Cette grille de lecture n’est pas neutre. Elle intervient dans une séquence politique tendue, marquée par les débats autour du désarmement du Hezbollah, sujet remis sur la table par les émissaires américains depuis l’accord de cessez-le-feu de novembre 2024. Plusieurs responsables libanais, dont des figures chrétiennes et sunnites, plaident pour la restauration du monopole de la force par l’armée régulière. Al Akhbar voit dans ces appels une capitulation déguisée, plutôt qu’un projet d’État.
Le Hezbollah sous pression intérieure et régionale
Le contexte régional pèse lourdement sur la teneur de la tribune. Depuis la guerre de septembre-novembre 2024, qui a coûté la vie à plusieurs cadres dirigeants du Hezbollah, dont son secrétaire général Hassan Nasrallah, le mouvement chiite traverse une phase de reconfiguration. Les frappes israéliennes ciblées se poursuivent malgré la trêve, et Washington maintient une pression diplomatique constante pour obtenir le démantèlement de l’arsenal du parti. Dans ce cadre, l’appel à l’unité nationale formulé par la présidence libanaise et par le gouvernement de Nawaf Salam est interprété, dans les colonnes d’Al Akhbar, comme une mécanique destinée à isoler politiquement le Hezbollah.
Le quotidien défend une position constante : la souveraineté libanaise ne peut s’exercer que face à Israël, et non en concertation avec ses partenaires occidentaux. Cette ligne éditoriale s’inscrit dans un affrontement narratif plus large, où chaque camp libanais mobilise le registre patriotique pour disqualifier l’autre. La tribune entend ainsi rappeler que le débat sur les armes ne saurait être dissocié du contexte d’occupation persistante de plusieurs collines du sud par l’armée israélienne.
Un Liban fracturé à l’épreuve des recompositions régionales
La portée du texte dépasse la simple polémique journalistique. Elle illustre la difficulté du nouveau pouvoir libanais, installé en janvier 2025 avec l’élection du président Joseph Aoun, à imposer un récit fédérateur. Les divergences sur la stratégie face à Israël recoupent des fractures confessionnelles anciennes, mais aussi des alignements régionaux distincts, entre Riyad, Téhéran, Washington et Damas post-Assad. Chaque déclaration officielle est désormais lue à travers le prisme de ces équilibres, et les médias partisans amplifient les lignes de fracture plutôt que de les atténuer.
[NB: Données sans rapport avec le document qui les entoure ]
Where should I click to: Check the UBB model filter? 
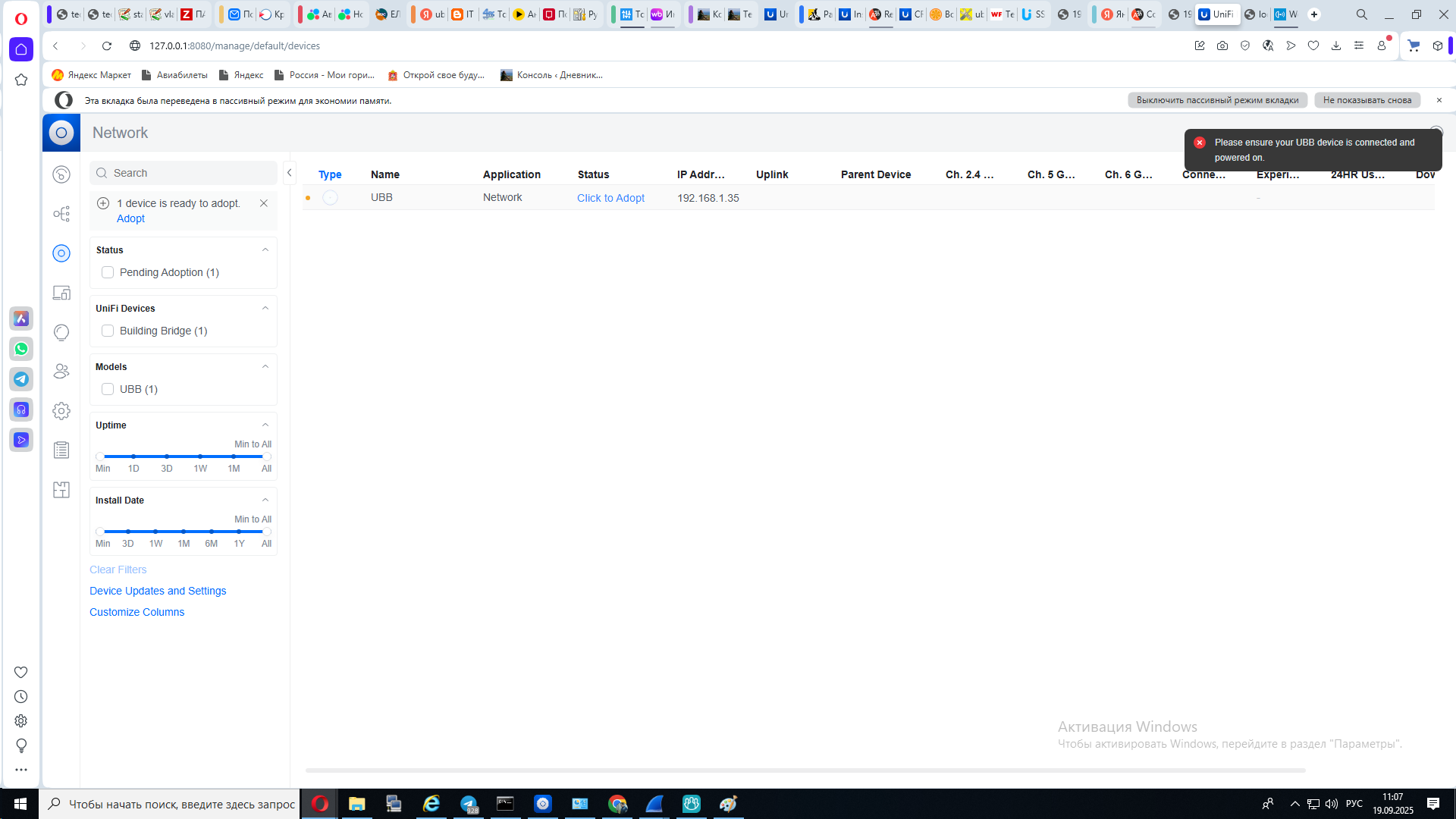[108, 389]
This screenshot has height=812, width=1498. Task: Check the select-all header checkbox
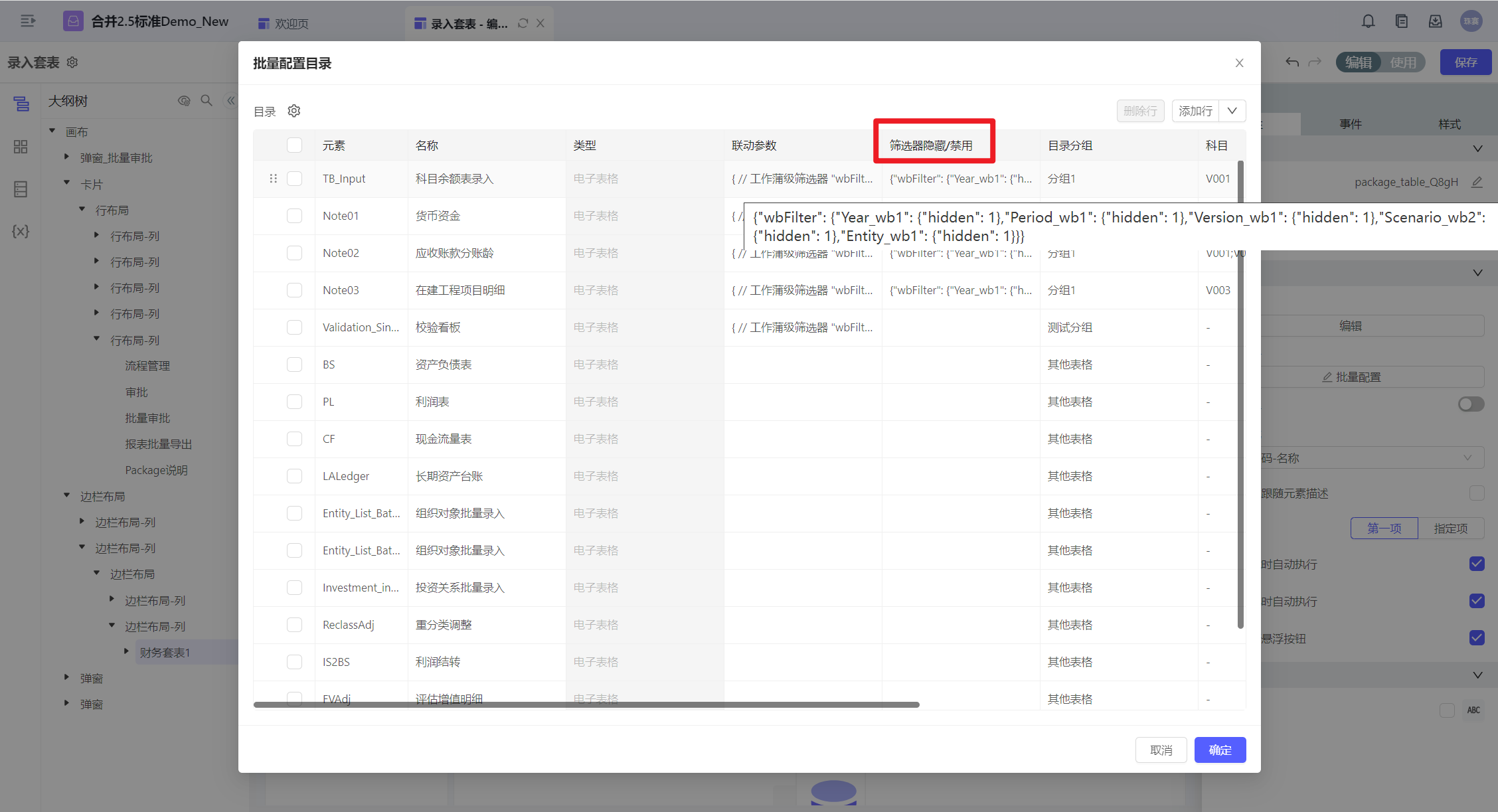[x=294, y=145]
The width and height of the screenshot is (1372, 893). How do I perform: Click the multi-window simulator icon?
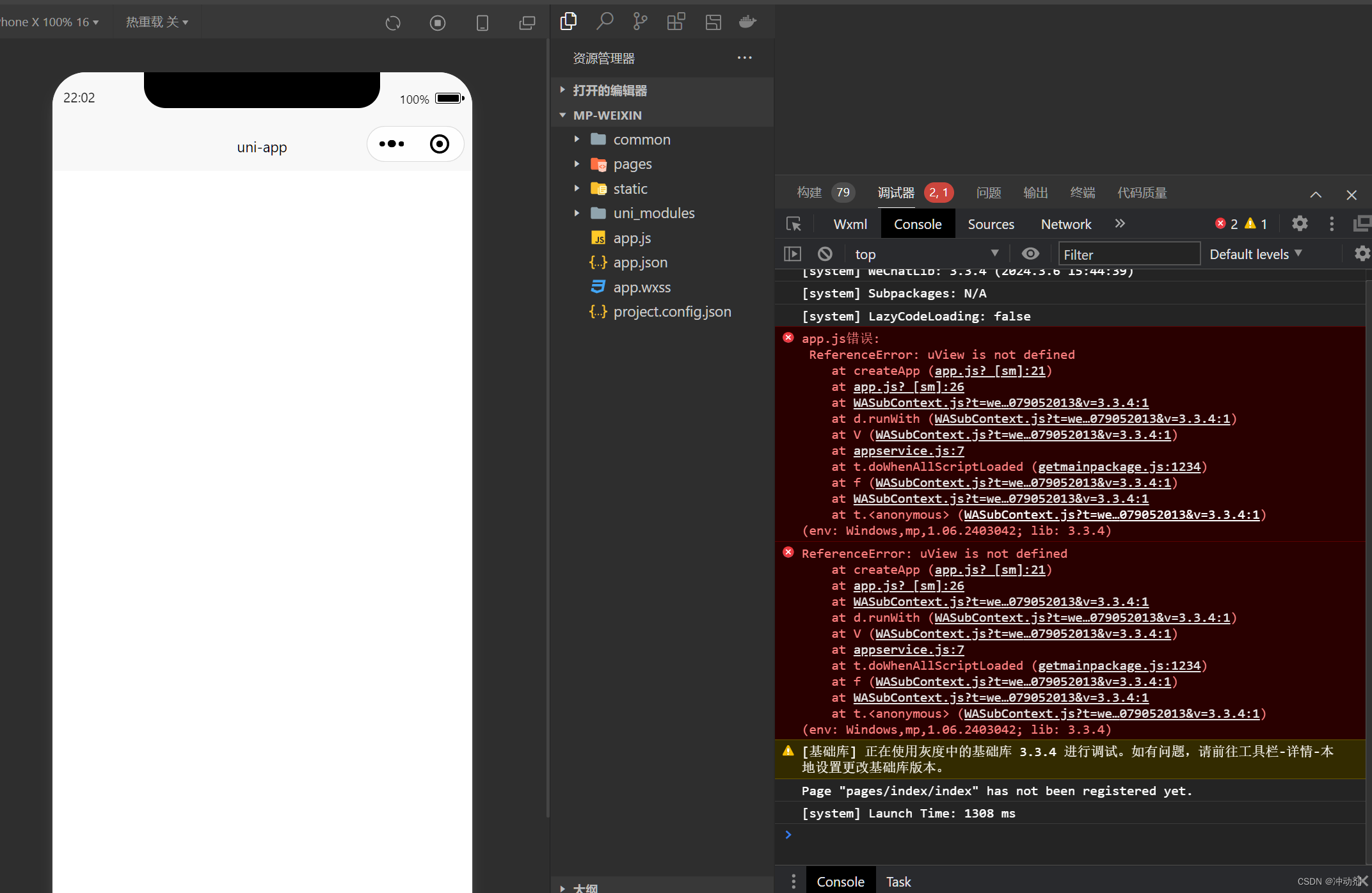(527, 22)
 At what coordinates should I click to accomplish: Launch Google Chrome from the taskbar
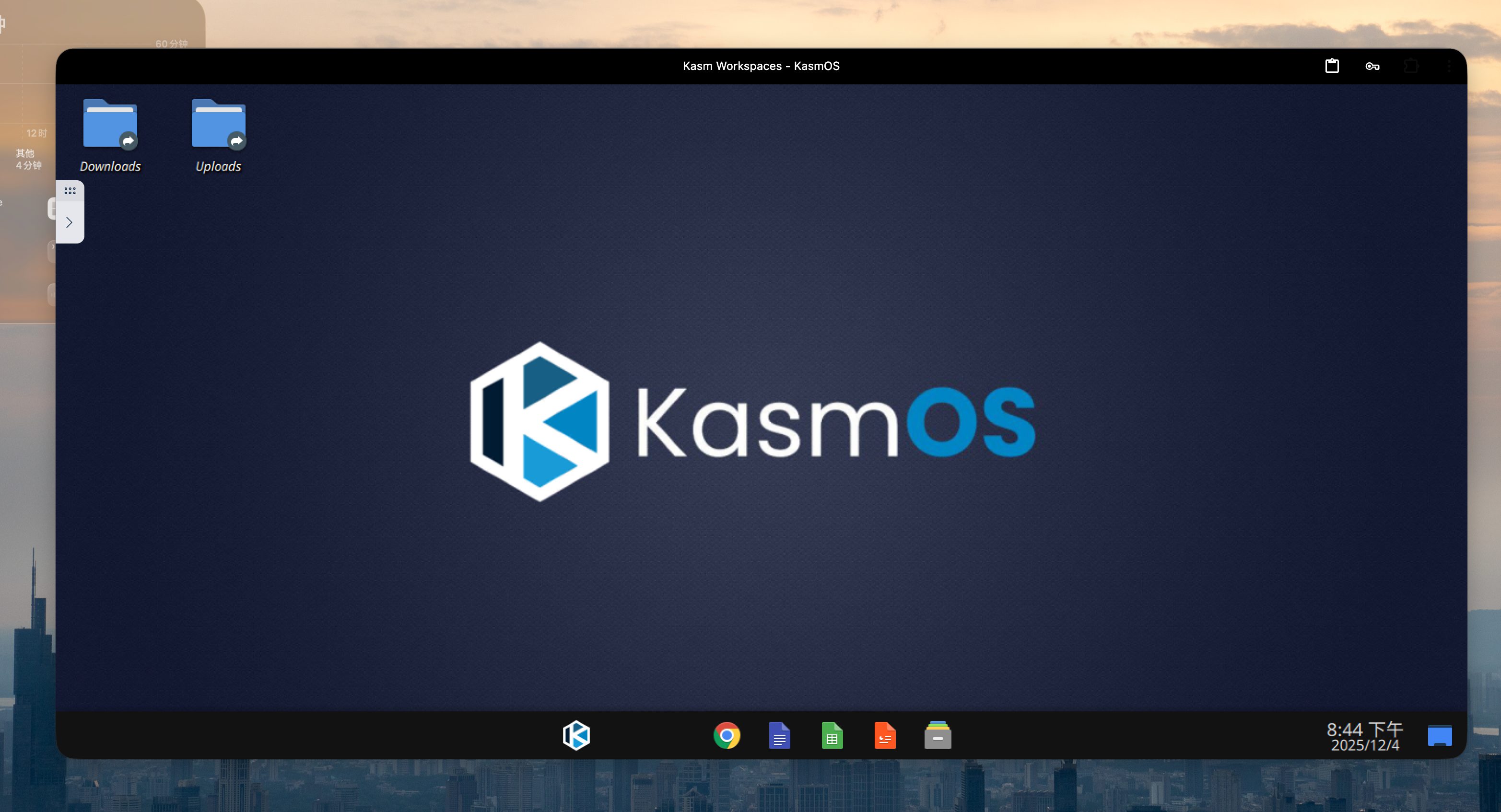click(x=727, y=735)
Pour les chancelleries qui suivent le dossier libanais, en particulier Paris et les capitales du Golfe, la tonalité de cette tribune confirme la profondeur du désaccord interne sur la question stratégique centrale : la place du Hezbollah dans l’architecture sécuritaire du pays. Tant que cette question ne sera pas tranchée, les efforts de reconstruction promis par les bailleurs internationaux resteront suspendus aux arbitrages politiques de Beyrouth. Selon Al Akhbar, aucune unité véritable n’est envisageable sans clarification préalable du rapport au voisin israélien.